(INFORMATION GIVEN):
******************************

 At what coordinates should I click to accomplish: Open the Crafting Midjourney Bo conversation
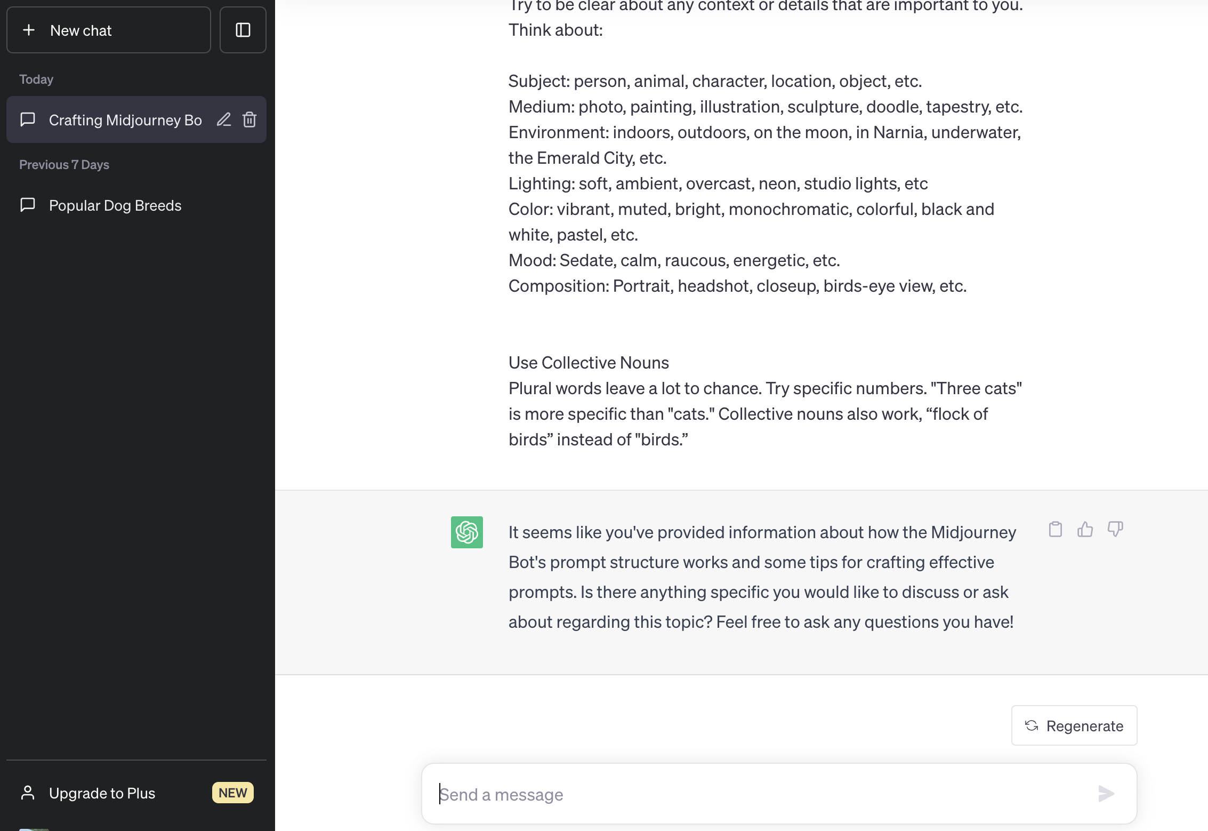[x=125, y=120]
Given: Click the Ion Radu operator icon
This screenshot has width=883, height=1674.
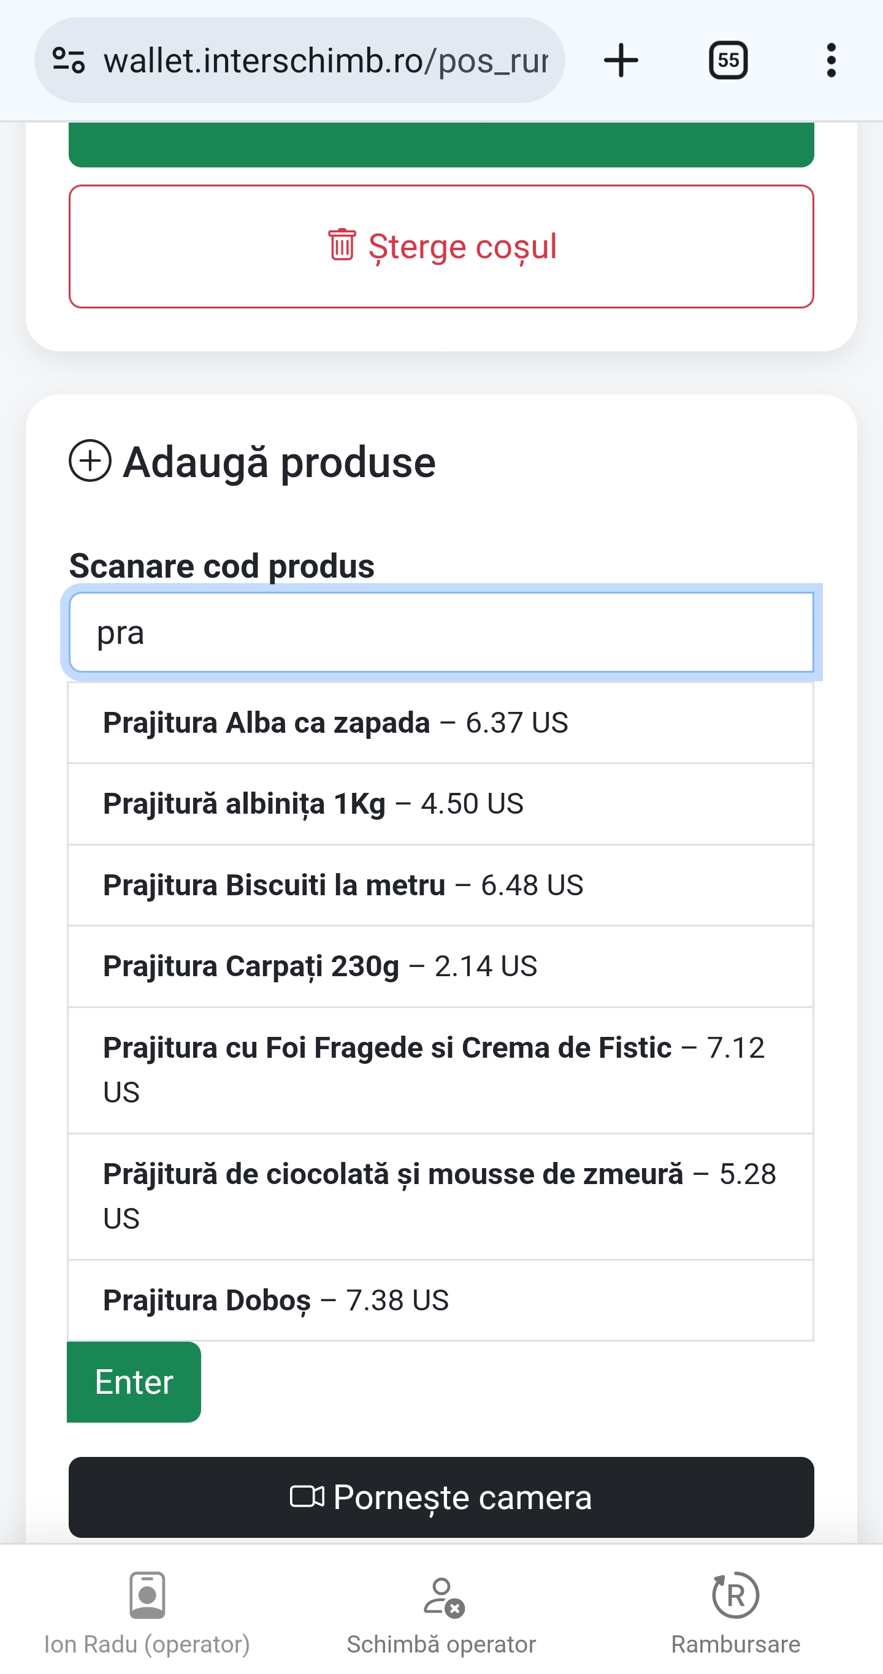Looking at the screenshot, I should point(147,1595).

******************************

Arrange every line of the rows above as a Markdown table with the columns "No." and "Line". Skip blank lines and leave the pictures out.

(RESPONSE TO THIS EXERCISE):
| No. | Line |
|---|---|
| 1 |  At what coordinates should I click to accomplish: Open the Crafting Midjourney Bo conversation |
| 2 | [x=125, y=120] |
| 3 | Given: Click the Ion Radu operator icon |
| 4 | This screenshot has width=883, height=1674. |
| 5 | Looking at the screenshot, I should point(147,1595). |